Friday, March 4, 2016

James reading Whitman's "To You" (or Picking Your Way)

last few lines from Whitman's "To You"

The hopples fall from your ankles—you find an unfailing sufficiency;

Old or young, male or female, rude, low, rejected by the rest, whatever you are promulgates itself;

Through birth, life, death, burial, the means are provided, nothing is scanted;

Through angers, losses, ambition, ignorance, ennui, what you are picks its way.

William James, in the last lecture of Pragmatism, pegs "To You" to be "[v]erily a fine and moving poem" and that "there are two ways of taking it, both useful." The first way is to comfort yourself that you are always fine, no matter what life throws at you. The soothing of the self in all its "glories and grandeurs." He calls this reading the "monistic way":

...the mystical way of pure cosmic emotion. The glories and grandeurs, they are yours absolutely, even in the midst of your defacements. Whatever may happen to you, whatever you may appear to be, inwardly you are safe. Look back, LIE back, on your true principle of being! This is the famous way of quietism, of indifferentism. Its enemies compare it to a spiritual opium. Yet pragmatism must respect this way, for it has massive historic vindication.

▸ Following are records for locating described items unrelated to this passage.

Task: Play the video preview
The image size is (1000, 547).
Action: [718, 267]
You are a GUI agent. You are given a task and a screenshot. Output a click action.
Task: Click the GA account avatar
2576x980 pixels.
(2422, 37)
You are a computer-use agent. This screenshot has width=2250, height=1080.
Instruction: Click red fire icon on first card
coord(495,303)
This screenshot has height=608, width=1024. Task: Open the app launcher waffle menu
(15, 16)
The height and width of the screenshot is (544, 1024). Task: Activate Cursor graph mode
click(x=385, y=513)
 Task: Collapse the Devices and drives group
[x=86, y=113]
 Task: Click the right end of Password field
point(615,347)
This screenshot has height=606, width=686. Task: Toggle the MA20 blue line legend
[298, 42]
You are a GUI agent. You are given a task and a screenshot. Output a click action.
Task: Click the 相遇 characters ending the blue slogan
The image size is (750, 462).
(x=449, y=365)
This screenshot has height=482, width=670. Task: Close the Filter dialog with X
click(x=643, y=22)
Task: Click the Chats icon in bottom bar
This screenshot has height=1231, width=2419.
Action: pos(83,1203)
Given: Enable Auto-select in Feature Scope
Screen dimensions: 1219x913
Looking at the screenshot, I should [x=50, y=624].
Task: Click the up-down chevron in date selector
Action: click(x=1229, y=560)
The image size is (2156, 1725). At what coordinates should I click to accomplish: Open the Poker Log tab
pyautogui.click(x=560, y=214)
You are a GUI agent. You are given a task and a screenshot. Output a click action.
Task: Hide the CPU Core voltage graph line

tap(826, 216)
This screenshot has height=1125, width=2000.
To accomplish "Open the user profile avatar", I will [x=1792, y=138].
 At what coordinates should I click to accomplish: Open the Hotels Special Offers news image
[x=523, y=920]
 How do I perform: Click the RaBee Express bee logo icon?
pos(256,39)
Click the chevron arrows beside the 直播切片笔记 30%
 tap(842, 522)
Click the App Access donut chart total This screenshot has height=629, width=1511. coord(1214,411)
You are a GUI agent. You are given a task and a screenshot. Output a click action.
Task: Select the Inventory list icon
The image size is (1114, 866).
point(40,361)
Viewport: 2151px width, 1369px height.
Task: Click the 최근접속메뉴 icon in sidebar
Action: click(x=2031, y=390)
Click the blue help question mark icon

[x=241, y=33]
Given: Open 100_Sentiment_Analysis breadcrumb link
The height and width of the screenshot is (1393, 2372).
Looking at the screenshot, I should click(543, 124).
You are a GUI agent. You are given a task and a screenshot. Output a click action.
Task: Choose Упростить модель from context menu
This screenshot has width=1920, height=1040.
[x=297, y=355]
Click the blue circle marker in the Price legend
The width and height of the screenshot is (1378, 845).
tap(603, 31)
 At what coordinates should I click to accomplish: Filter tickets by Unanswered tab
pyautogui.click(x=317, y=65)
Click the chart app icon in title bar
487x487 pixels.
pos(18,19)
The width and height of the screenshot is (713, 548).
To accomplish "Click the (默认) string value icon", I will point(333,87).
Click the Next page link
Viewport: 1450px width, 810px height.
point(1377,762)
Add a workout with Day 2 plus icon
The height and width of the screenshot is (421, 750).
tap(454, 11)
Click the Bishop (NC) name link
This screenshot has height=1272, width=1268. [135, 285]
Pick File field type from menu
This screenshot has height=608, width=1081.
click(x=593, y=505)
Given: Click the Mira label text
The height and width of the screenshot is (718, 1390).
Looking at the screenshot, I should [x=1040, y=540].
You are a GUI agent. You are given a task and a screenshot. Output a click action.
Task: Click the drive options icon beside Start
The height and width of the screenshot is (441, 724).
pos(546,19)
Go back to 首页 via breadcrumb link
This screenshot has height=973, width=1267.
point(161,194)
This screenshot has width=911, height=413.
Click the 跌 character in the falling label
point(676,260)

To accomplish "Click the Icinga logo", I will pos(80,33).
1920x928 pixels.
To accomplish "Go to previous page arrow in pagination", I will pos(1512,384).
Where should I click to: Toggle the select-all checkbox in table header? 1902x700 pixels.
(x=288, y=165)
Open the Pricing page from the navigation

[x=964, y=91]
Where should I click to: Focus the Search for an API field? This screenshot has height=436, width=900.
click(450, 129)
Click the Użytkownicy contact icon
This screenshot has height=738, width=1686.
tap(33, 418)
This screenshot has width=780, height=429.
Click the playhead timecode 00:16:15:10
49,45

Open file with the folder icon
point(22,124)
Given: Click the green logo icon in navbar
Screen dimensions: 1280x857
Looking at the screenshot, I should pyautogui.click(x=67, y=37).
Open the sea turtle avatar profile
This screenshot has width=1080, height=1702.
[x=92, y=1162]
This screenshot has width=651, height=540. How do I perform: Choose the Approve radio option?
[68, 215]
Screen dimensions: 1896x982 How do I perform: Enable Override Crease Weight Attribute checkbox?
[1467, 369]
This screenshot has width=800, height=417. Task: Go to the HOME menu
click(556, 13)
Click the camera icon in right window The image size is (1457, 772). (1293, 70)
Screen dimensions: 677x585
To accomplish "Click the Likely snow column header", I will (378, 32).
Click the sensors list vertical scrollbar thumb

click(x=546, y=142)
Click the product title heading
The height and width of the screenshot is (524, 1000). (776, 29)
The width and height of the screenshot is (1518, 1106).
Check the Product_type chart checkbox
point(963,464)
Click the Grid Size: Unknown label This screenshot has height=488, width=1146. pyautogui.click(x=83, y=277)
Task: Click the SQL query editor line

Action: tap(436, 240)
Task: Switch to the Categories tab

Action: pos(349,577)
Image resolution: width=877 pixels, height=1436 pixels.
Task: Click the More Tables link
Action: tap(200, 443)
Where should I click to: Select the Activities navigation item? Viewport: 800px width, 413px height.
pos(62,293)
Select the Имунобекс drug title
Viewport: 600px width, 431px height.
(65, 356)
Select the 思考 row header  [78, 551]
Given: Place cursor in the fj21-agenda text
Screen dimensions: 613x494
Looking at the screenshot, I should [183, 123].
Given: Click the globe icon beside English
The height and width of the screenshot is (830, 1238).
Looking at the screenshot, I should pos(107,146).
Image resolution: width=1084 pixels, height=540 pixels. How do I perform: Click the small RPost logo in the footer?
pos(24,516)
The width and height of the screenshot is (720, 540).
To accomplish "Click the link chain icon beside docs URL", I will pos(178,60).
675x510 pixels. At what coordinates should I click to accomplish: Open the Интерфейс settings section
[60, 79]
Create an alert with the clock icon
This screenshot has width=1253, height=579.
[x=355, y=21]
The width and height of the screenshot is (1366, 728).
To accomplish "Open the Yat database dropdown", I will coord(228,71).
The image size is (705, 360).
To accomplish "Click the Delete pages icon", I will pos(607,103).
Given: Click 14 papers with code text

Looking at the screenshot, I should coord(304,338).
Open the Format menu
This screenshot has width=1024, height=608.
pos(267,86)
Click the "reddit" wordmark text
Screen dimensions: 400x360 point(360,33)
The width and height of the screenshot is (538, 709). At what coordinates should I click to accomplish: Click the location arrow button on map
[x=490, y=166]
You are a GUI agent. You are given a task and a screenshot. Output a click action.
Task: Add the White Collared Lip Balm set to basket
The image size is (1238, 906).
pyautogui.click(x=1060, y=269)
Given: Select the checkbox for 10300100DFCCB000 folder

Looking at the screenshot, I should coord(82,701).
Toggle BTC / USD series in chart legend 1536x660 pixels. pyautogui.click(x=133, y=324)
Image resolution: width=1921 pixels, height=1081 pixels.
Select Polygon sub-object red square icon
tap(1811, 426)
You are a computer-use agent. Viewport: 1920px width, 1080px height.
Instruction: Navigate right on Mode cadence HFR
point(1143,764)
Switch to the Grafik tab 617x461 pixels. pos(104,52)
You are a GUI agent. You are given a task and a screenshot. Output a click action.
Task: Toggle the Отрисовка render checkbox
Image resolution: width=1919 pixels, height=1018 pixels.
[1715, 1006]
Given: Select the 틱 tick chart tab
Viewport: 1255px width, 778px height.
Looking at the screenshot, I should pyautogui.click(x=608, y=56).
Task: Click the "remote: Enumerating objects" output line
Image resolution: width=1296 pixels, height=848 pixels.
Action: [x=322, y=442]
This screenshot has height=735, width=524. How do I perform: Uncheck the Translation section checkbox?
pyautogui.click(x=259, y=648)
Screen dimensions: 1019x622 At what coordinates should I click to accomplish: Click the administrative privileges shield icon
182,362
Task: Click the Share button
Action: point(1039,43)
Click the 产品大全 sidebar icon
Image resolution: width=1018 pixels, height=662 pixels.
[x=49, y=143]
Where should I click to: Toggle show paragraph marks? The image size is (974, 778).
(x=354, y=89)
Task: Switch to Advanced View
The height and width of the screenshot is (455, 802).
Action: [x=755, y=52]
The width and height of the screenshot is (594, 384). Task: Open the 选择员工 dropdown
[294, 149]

The second approach to the poem, though, is less easy but also...well, its got more calories. Instead of telling the reader to take comfort and lie down, this reading urges--urges to keep going, keep moving, to take action and make the effort; to be humble too, and to "accept your poor life," and yet to keep on picking your way through the brambles along the path you continue to make of your life:
But pragmatism sees another way to be respected also, the pluralistic way of interpreting the poem. The you so glorified, to which the hymn is sung, may mean your better possibilities phenomenally taken, or the specific redemptive effects even of your failures, upon yourself or others. It may mean your loyalty to the possibilities of others whom you admire and love so that you are willing to accept your own poor life, for it is that glory's partner. You can at least appreciate, applaud, furnish the audience, of so brave a total world. Forget the low in yourself, then, think only of the high. Identify your life therewith; then, through angers, losses, ignorance, ennui, whatever you thus make yourself, whatever you thus most deeply are, picks its way.